5th Nov 2019 17:42
(Alliance News) - Mothercare PLC on Tuesday said it appointed Zelf Hussain, Toby Banfield, and David Baxendale of PricewaterhouseCoopers LLP as administrators to its subsidiaries Mothercare UK Ltd and Mothercare Business Services Ltd.
The retailer of products for expectant mothers said that it and its other subsidiaries are not in administration, hence, it will be free to continue to trade in the "normal course" of business.
Back in May, Mothercare said its strategic aim was to progress the next phase of transformation of the business by securing a financial structure for the whole of the Mothercare and to evolve, adapt and optimise the model for its UK retail operations.

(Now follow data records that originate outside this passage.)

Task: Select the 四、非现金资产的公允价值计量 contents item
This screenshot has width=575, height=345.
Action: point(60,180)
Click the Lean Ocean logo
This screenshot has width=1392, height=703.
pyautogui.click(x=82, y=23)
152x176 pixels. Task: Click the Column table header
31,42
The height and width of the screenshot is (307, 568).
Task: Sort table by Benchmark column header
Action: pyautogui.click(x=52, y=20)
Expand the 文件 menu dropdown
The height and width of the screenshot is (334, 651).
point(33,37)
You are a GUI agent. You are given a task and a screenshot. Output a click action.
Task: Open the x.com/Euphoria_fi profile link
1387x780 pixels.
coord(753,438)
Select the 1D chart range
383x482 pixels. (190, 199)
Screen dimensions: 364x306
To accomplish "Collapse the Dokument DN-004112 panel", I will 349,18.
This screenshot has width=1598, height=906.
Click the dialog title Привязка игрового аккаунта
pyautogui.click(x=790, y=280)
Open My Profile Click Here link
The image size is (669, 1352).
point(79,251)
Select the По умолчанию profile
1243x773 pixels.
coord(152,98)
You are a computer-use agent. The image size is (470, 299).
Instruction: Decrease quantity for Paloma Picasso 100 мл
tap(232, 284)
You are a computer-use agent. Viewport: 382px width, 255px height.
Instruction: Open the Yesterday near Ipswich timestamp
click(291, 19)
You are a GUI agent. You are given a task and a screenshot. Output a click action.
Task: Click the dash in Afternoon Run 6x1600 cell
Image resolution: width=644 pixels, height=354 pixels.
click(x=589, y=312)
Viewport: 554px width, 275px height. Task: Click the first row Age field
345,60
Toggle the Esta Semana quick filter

Since May, the company said it has undertaken a root and branch review of its operations and it has become clear that the UK retail operations - which include 79 stores - are not capable of returning to a level of "structural profitability".
Having taken insolvency and legal advice, Mothercare UK and Mothercare Business Services decided that there was "no reasonable alternative but to appoint administrators".
On Tuesday, the company said the administrators' primary responsibility will now be to establish the liabilities of both subsidiaries and to realise their assets in order to make a distribution to creditors.
"It is with deep regret and sadness that we have been unable to avoid the administration of Mothercare UK and Mothercare Business Services, and we fully understand the significant impact on those UK colleagues and business partners who are affected. However, the board concluded that the administration processes serve the wider interests of ensuring a sustainable future for the company, including the wider group's global colleagues, its pension fund, lenders and other stakeholders," explained Chair Clive Whiley.
Also on Tuesday, Mothercare said it is taking further steps in the restructuring to return to being a "sustainable and profitable" business.
The core elements of the transformation include dialogue in the UK with potential partners to maintain Mothercare presence both in store and online, and strengthening of the financial position of the company.
The children clothes retailer said 32.4 million of its shares were placed at a price of 10 pence each, raising gross proceeds of GBP3.2 million. The placing price represents a premium of 14% to the middle market price.
Mothercare shares closed 13% higher in London on Tuesday at 9.50p each, giving it a market capitalisation of GBP32.5 million.
In addition, the company said it has agreed for the provision of a GBP5.5 million tranche of unsecured convertible loan notes.
Meanwhile, an existing GBP24 million bank debt facilities will be paid down by the administration process, Mothercare said.
The company also said it has identified up to GBP50 million of further financial capacity potentially available from third parties, including a standby underwritten equity issue and a new term loan facility, amongst other sources.
"The changes announced are the final steps in the recovery of Mothercare as a group. As a result of which, we believe Mothercare will return to being a profitable and sustainable business as we enter the next financial year. We look forward to returning to growth and cash generation in financial 2021 and beyond," said Whiley.